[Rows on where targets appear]
[BEGIN]

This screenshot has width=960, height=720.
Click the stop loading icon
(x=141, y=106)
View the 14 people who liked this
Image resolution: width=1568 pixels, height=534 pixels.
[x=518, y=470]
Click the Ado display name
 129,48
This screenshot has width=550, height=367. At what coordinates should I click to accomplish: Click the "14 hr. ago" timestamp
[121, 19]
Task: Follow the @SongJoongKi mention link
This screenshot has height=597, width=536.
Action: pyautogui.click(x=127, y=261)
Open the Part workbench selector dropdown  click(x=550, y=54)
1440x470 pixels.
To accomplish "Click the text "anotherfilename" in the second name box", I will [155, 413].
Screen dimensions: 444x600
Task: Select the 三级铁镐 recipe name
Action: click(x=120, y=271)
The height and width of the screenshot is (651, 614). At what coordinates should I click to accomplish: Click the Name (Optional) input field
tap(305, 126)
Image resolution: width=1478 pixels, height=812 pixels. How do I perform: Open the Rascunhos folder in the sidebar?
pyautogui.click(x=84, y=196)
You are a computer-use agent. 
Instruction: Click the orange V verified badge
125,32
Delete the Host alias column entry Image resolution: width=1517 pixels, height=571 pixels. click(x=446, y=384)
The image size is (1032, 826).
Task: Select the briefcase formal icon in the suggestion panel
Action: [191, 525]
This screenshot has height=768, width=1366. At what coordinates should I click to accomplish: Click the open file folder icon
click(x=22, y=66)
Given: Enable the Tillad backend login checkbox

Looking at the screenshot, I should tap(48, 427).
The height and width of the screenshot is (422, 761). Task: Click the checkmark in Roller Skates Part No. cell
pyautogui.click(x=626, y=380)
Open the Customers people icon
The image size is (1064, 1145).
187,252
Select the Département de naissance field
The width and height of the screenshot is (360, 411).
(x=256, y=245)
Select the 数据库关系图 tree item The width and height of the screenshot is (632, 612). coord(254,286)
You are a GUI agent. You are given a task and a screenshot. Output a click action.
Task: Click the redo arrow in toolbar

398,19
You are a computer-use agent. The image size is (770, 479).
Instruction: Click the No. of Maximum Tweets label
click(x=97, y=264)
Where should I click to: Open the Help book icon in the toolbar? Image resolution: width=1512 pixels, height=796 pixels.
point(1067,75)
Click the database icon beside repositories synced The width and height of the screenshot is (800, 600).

[END]

Locate every line in the rows above that contains the word "folder", and copy each of those lines.

Image resolution: width=1478 pixels, height=812 pixels. How do I perform: Open the Rascunhos folder in the sidebar?
This screenshot has height=768, width=1366. At what coordinates should I click to accomplish: Click the open file folder icon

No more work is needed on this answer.